I have been teaching myself how to 3D model over the past month, so I am a very new user however I think I have made significant progress. I thought that I was ready to rig my character, but I had severe twisting issues when I went to adjust the position of my poles for the knees. I think that this is due to the fact that the feet are not actually "sewn" to the ankle. I'm aware that I have way too many vertex points, but I have started over 4 times and would love to avoid another redo. In the first image, the selected lines are part of what I need to connect. They share the exact same coordinates with the lines I need to connect them with. Is there a feature that I am missing that would allow all the points that share the same location to be "sewn"? Similar to the stitch and sew function, but without having to create a tiny gap and select all the points. I know that Blender has something like this, but I have never used it.
on Jun 4, 2019 at 3:29:10 am Last Edited By Sam Treadway on Jun 4, 2019 at 3:35:05 am
I'm assuming the body and feet are a part of the same mesh object. If so, then with the mesh selected and while in edge mode (or point or polygon mode) deselect all elements in the viewport, then right-click anywhere within the viewport and select "Optimize..." from the menu. There is a gear icon next to the command that will allow you to adjust the optimization parameters ahead of executing. Setting the tolerance value really low (like to 0.001) will ensure that only points that are truly overlapping one another are affected.
If the feet and body are separate mesh objects, then you can combine them into a single mesh first before attempting the optimization described above.
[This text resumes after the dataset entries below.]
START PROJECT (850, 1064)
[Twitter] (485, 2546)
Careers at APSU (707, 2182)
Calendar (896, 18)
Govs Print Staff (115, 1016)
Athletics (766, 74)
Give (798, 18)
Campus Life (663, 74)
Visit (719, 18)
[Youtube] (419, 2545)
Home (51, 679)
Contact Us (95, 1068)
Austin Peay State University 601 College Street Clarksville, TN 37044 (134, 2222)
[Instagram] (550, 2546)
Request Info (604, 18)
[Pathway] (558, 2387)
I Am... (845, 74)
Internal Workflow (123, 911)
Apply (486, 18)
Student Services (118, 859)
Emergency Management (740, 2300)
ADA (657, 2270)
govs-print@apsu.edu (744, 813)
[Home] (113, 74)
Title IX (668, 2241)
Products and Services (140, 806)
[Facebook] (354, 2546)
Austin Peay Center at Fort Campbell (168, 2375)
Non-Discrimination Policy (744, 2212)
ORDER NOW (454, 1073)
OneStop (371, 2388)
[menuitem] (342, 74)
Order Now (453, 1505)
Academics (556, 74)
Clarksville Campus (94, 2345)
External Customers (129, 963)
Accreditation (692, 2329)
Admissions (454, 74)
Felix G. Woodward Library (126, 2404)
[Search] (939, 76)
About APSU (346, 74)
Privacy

To do this, select both objects in the object manager, right-click on either of them and then choose "Connect Objects + Delete" from the menu. This will merge everything selected into a single mesh object while preserving most tags and their associated polygons through the use of polygon selection tags.
Keep in mind that with either case mentioned above you are changing the number of points and thus the point order of the mesh which ties directly to the skin weighting.